[EXCERPT start]
DOROTHY A. KOHL, PLAINTIFF,
v.
HOUSING AUTHORITY OF THE CITY OF BLOOMINGTON, ILLINOIS, ET AL., DEFENDANTS.



The opinion of the court was delivered by: J. Waldo Ackerman, District Judge.

ORDER

This case arises from a rental dispute between the plaintiff and the Bloomington Housing Authority (hereinafter referred to as BHA). It raises the question of the propriety of the BHA's establishing certain eligibility requirements before issuing a Certificate of Family Participation to applicants seeking housing under Section 201(a)(8) of the United States Housing and Development Act of 1974, 42 U.S.C. § 1437f (hereinafter referred to as "Section 8"). Three United States District Courts and the United States Courts of Appeal for the Third and Sixth Circuits have considered precisely this same issue, with differing results. It appears to be a matter of first impression in this Circuit.
[EXCERPT end]
[RECORDED INFORMATION start]
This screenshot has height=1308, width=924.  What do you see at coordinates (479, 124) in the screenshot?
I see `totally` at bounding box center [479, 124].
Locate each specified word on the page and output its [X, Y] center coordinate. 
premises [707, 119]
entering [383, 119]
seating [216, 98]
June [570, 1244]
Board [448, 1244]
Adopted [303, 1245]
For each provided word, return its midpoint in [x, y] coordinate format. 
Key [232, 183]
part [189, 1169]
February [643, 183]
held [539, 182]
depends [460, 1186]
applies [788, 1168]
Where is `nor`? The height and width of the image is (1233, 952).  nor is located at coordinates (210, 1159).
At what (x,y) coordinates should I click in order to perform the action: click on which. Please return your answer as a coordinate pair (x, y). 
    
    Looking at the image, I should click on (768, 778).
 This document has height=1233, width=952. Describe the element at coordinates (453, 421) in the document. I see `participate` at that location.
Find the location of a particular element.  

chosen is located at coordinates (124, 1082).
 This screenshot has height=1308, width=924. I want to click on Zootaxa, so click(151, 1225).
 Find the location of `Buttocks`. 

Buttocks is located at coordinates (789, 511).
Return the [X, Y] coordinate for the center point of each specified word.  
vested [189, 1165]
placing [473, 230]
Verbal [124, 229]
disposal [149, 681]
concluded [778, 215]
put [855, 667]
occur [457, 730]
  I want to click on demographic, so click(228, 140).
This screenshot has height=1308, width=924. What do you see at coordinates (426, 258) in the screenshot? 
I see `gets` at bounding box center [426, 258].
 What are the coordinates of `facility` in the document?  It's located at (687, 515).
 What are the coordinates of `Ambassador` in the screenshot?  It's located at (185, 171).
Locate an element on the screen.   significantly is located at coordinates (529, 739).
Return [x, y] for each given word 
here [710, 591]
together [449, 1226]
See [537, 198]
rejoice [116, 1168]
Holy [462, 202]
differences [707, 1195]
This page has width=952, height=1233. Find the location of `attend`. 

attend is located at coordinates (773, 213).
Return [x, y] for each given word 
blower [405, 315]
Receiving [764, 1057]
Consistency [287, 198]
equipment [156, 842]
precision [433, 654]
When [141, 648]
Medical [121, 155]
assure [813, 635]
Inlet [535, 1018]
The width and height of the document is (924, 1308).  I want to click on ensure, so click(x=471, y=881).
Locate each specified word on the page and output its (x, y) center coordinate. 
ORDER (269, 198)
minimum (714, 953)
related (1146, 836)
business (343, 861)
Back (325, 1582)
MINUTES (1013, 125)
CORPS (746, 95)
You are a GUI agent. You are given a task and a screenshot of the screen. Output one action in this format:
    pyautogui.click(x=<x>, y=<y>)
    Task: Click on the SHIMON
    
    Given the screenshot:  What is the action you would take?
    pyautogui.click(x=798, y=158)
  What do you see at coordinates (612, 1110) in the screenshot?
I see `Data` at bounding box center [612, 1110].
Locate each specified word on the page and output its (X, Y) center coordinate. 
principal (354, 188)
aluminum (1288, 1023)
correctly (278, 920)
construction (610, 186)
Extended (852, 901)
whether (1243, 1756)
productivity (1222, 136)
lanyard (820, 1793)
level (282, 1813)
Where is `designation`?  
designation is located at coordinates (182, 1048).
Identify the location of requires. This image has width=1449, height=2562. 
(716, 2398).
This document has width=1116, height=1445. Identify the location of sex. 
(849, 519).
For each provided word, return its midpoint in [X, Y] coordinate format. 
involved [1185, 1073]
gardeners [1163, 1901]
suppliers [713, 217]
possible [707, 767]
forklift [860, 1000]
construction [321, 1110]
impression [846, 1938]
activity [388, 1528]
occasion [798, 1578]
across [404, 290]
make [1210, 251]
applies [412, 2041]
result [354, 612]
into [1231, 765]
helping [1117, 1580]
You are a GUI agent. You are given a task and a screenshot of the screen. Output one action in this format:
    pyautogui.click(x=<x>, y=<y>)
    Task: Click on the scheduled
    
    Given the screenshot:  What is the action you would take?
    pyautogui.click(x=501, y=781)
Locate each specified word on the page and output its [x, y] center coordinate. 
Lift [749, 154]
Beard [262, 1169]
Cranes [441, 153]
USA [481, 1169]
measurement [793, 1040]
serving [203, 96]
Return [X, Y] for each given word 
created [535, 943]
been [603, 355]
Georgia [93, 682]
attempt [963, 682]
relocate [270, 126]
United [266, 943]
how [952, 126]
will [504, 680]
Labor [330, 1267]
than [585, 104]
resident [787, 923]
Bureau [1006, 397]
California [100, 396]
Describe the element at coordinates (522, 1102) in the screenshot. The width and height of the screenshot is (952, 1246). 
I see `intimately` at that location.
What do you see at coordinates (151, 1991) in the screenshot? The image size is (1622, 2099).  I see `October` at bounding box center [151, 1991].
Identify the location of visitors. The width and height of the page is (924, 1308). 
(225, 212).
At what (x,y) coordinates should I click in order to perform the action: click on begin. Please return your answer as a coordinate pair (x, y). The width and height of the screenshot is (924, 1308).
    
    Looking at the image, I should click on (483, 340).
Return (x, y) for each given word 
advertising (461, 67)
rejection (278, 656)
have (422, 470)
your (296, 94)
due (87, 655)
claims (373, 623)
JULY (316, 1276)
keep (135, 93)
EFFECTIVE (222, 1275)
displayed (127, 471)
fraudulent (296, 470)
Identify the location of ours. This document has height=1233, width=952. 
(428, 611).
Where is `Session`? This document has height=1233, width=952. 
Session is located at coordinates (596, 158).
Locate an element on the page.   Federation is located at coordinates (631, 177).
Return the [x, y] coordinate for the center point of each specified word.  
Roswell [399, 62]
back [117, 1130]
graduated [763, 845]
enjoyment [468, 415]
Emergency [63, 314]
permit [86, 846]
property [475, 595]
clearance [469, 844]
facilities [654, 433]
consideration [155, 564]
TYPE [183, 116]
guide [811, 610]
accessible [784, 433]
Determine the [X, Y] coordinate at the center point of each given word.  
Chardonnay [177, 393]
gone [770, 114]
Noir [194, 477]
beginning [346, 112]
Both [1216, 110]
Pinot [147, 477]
[RECORDED INFORMATION end]
* _YOUR TASKS_:
• A. Write out the court opinion excerpt again in full, word for word.
• B. Duplicate the lines in the records exactly. Begin at the line that contains "Holy [462, 202]" and stop after the line that contains "Back (325, 1582)".

* _ANSWERS FOR THIS EXERCISE_:
• A.
DOROTHY A. KOHL, PLAINTIFF,
v.
HOUSING AUTHORITY OF THE CITY OF BLOOMINGTON, ILLINOIS, ET AL., DEFENDANTS.



The opinion of the court was delivered by: J. Waldo Ackerman, District Judge.

ORDER

This case arises from a rental dispute between the plaintiff and the Bloomington Housing Authority (hereinafter referred to as BHA). It raises the question of the propriety of the BHA's establishing certain eligibility requirements before issuing a Certificate of Family Participation to applicants seeking housing under Section 201(a)(8) of the United States Housing and Development Act of 1974, 42 U.S.C. § 1437f (hereinafter referred to as "Section 8"). Three United States District Courts and the United States Courts of Appeal for the Third and Sixth Circuits have considered precisely this same issue, with differing results. It appears to be a matter of first impression in this Circuit.

• B.
Holy [462, 202]
differences [707, 1195]
This page has width=952, height=1233. Find the location of `attend`. 

attend is located at coordinates (773, 213).
Return [x, y] for each given word 
blower [405, 315]
Receiving [764, 1057]
Consistency [287, 198]
equipment [156, 842]
precision [433, 654]
When [141, 648]
Medical [121, 155]
assure [813, 635]
Inlet [535, 1018]
The width and height of the document is (924, 1308).  I want to click on ensure, so click(x=471, y=881).
Locate each specified word on the page and output its (x, y) center coordinate. 
ORDER (269, 198)
minimum (714, 953)
related (1146, 836)
business (343, 861)
Back (325, 1582)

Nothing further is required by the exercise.